Zaid bin Tsabit al-Anshari radhiyallahu 'anhu adalah seorang pencatat wahyu di masa Rasulullah ﷺ, dan ia menyaksikan penyodoran hafalan terakhir Nabi ﷺ kepada Jibril. Ia adalah seorang yang cerdas, terpercaya, dan dipersaksikan tentang kemahirannya (itqan) dalam hafalan al-Quran, huruf-hurufnya dan qira'ahnya, dan juga dalam i'rab serta bahasanya.
Walaupun ia telah menghafalkan al-Quran seluruhnya, namun Zaid
tetap mencari dan mengumpulkan semua apa yang pernah ditulis pada masa Nabi ﷺ
dan menyalinnya kembali dalam lembaran-lembaran dan diurutkan sebagaimana ketetapan akhir yang ia saksikan bersama Nabi ﷺ. Ia tidak menyalin
ayat-ayat tersebut kecuali setelah dipersaksikan oleh dua orang bahwa
mereka telah menulisnya atau mendengarnya langsung dari Nabi ﷺ. Akhirnya, selesailah satu naskah sempurna dari mushaf al-Quran yang mulia tersebut.
Mushaf tersebut berada di tangan Abu Bakr, kemudian di tangan Khalifah Umar, dan setelah kematian Umar, berada di tangan Ummul Mukmin Hafshah, hingga akhirnya dibakar setelah kematiannya, radhiyallahu 'anha.
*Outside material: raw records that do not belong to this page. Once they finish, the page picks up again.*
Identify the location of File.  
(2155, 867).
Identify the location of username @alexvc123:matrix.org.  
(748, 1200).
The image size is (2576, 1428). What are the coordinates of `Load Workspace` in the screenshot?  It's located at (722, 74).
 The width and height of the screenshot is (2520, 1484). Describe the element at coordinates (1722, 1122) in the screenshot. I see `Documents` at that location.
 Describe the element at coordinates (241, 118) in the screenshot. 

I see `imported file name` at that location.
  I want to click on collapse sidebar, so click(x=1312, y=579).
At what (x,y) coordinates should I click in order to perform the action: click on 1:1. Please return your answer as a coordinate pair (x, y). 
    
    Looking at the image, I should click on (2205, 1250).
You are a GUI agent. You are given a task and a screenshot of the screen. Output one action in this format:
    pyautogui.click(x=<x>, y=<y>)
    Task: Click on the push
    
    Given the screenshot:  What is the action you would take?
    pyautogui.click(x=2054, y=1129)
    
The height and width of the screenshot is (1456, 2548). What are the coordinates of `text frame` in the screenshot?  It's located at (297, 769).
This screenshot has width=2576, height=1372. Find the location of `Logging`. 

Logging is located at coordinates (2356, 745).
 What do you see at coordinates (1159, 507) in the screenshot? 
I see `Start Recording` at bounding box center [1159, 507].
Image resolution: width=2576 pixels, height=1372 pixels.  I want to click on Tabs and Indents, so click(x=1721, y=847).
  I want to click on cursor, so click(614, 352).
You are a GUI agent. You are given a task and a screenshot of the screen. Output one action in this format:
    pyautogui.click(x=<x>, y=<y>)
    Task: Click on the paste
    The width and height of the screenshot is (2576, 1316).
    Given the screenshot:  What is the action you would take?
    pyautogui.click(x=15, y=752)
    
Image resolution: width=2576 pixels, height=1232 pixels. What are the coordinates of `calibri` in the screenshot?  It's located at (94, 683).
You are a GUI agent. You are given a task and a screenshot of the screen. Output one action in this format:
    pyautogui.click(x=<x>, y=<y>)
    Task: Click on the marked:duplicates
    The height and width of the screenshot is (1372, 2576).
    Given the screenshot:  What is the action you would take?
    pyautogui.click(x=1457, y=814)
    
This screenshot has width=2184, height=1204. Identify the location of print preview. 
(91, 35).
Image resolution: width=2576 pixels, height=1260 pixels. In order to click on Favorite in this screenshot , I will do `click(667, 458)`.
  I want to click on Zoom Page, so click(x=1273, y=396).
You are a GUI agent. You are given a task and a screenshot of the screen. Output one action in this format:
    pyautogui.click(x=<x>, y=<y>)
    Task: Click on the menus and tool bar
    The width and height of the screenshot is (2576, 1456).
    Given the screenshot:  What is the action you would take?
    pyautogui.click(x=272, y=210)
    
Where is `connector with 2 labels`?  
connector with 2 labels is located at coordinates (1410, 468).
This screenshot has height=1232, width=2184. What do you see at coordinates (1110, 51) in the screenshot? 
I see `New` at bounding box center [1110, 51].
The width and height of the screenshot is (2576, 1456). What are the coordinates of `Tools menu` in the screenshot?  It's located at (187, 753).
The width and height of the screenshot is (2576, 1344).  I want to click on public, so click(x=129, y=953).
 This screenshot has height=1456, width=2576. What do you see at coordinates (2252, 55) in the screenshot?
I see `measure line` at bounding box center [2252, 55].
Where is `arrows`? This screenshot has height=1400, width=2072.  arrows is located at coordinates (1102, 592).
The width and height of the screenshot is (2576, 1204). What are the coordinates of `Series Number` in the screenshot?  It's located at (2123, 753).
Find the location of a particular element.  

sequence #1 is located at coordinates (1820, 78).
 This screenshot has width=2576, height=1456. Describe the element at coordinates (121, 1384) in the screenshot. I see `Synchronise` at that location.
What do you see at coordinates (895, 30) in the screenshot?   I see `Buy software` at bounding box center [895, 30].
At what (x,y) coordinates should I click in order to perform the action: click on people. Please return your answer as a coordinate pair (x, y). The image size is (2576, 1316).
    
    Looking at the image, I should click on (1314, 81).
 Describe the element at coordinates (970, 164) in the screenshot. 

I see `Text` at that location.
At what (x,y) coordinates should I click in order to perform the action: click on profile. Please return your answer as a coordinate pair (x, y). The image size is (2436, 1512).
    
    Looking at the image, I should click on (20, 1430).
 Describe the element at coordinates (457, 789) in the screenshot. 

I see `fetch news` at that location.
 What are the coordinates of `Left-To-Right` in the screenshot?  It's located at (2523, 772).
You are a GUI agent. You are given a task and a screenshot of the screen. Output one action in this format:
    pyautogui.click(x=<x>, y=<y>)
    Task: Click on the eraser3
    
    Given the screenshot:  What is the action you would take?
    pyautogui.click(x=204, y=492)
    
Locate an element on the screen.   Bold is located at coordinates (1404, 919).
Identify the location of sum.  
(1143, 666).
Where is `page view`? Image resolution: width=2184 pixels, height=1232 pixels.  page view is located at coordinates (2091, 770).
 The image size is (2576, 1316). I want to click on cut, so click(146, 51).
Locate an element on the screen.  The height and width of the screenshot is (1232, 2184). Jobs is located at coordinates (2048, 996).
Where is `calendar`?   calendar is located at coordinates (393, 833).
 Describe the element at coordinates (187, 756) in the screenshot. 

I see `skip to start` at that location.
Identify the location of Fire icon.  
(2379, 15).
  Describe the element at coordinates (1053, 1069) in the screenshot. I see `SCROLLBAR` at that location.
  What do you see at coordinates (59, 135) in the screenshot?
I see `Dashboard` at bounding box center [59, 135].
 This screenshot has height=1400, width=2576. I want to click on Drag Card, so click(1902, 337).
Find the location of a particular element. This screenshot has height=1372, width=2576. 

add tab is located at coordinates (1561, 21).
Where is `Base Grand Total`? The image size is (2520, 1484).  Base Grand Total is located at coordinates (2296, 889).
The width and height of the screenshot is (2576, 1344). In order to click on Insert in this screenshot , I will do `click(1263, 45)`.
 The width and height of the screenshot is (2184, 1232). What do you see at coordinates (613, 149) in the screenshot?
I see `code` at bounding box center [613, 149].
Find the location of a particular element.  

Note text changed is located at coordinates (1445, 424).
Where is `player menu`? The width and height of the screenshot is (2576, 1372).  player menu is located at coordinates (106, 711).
Ketika penaklukan negeri-negeri semakin meluas, dan para shahabat telah berpencar di banyak negeri; maka setiap penduduk negeri akan membaca mushaf al-Quran dengan qira'ah shahabat yang datang ke negeri mereka. Di negeri Syam, mereka membacanya dengan qira'ah Ubay bin Ka'ab, di Kufah dengan qira'ahnya Abdullah bin Mas'ud, dan di Bashrah dengan qira'ahnya Abu Musa al-Asy'ari.
Pada masa penaklukan Azerbaijan dan Armenia (tahun 25 H), berkumpullah sebagian orang dari negeri Syam dan Iraq. Mereka saling membacakan al-Quran dan berselisih padanya. Hampir saja terjadi fitnah di antara mereka karena perbedaan qira'ah. Hal itu diketahui oleh seorang shahabat, Hudzaifah bin al-Yaman yang ikut dalam penaklukan tersebut. Ia sangat terguncang dengan peristiwa dan kembali ke Madinah. Ia mengadukan hal itu kepada Khalifah Utsman dan memintanya untuk menutup pintu fitnah tersebut.
Utsman radhiyallahu ‘anhu
lalu mengirim surat kepada Hafshah yang isinya : "Kirimkan kepada kami mushaf itu dan akan kami salin ke beberapa mushaf kemudian kami akan kembalikan kepadamu." Dan Hafshah mengirimkannya kepada Utsman.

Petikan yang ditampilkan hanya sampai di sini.